Transcranial direct current stimulation (tDCS) generates a weak electric field (EF) within the brain, which induces opposite polarization in the soma and distal dendrite of cortical pyramidal neurons. The somatic polarization directly affects the spike timing, and dendritic polarization modulates the synaptically evoked dendritic activities. Ca²⁺ spike, the most dramatic dendritic activity, is crucial for synaptic integration and top-down signal transmission, thereby indirectly influencing the output spikes of pyramidal cells. Nevertheless, the role of dendritic Ca²⁺ spike in the modulation of neural spike timing with tDCS remains largely unclear. In this study, we use morphologically and biophysically realistic models of layer 5 pyramidal cells (L5 PCs) to simulate the dendritic Ca²⁺ spike and somatic Na⁺ spike in response to distal dendritic synaptic inputs under weak EF stimulation. Our results show that weak EFs modulate the spike timing through the modulation of dendritic Ca²⁺ spike and somatic polarization, and such field effects are dependent on synaptic inputs. At weak synaptic inputs, the spike timing is advanced due to the facilitation of dendritic Ca²⁺ spike by field-induced dendritic depolarization. Conversely, it is delayed by field-induced dendritic hyperpolarization. In this context, the Ca²⁺ spike exhibits heightened sensitivity to weak EFs, thereby governing the changes in spike timing. At strong synaptic inputs, somatic polarization dominates the changes in spike timing due to the decreased sensitivity of Ca²⁺ spike to EFs. Consequently, the spike timing is advanced/delayed by field-induced somatic depolarization/hyperpolarization. Moreover, EFs have significant effects on the changes in the timing of somatic spike and Ca²⁺ spike when synaptic current injection coincides with the onset of EFs.
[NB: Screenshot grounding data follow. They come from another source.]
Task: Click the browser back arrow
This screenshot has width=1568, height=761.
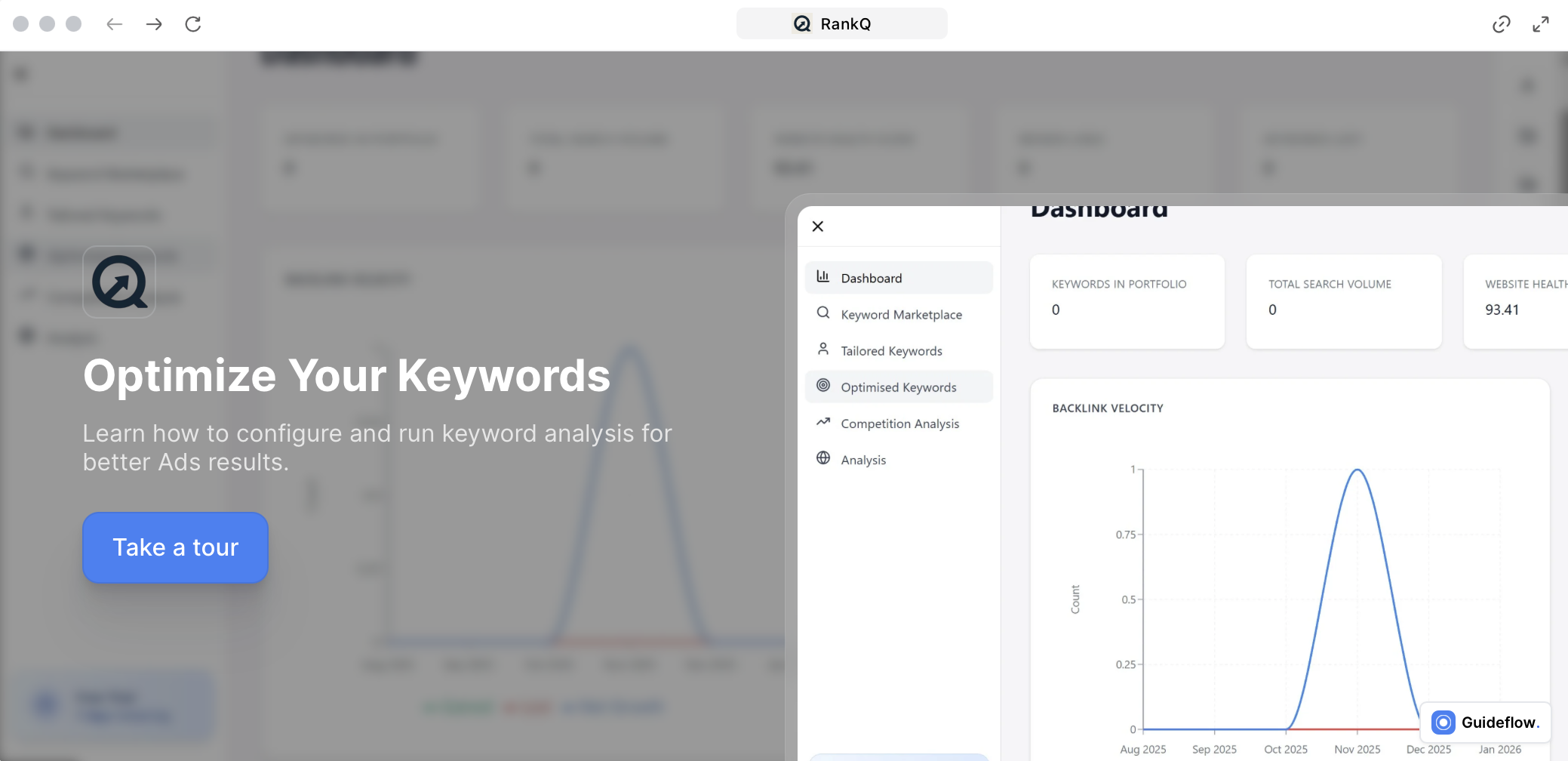Action: pos(114,24)
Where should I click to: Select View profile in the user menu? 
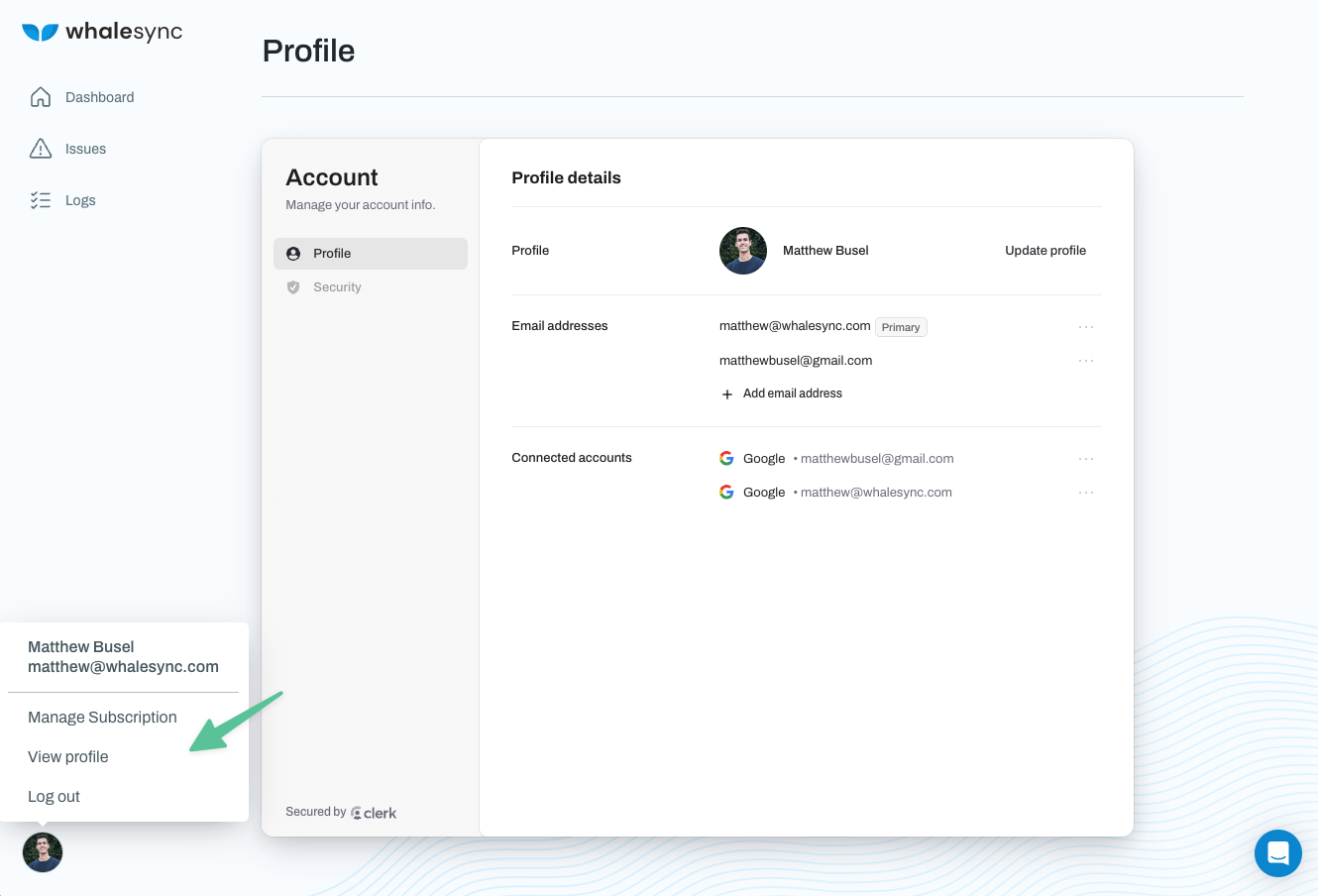click(x=68, y=757)
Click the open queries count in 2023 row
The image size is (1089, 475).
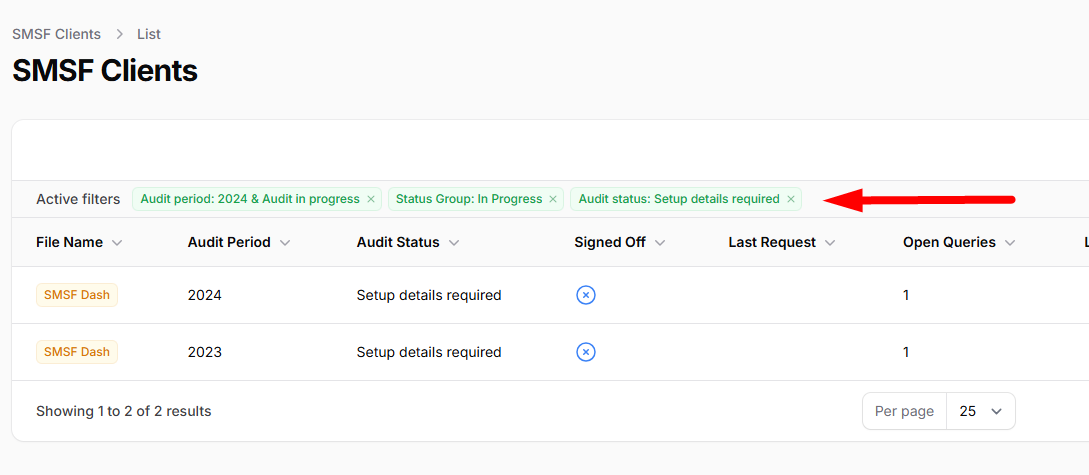[x=906, y=352]
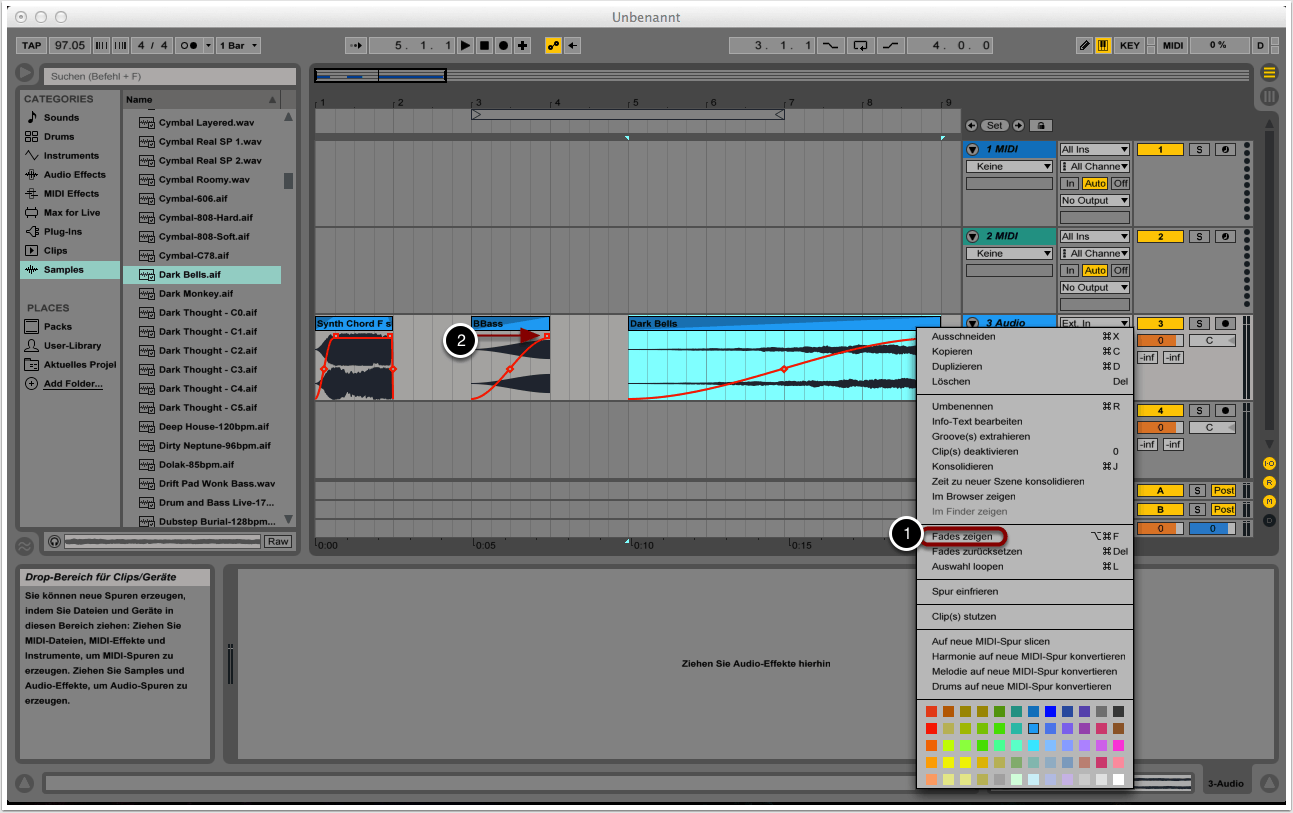Solo track 1 MIDI with S button
This screenshot has height=813, width=1293.
click(1199, 150)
Field effects on spike timing follow a cosine dependency on the field polar angle, with maximum effects in the field direction parallel to the somato-dendritic axis. Furthermore, our results are robust to morphological and biological diversity. These findings clarify the modulation of spike timing with weak EFs and highlight the crucial role of dendritic Ca²⁺ spike. These predictions shed light on the neural basis of tDCS and should be considered when understanding the effect of tDCS on population dynamics and cognitive behavior.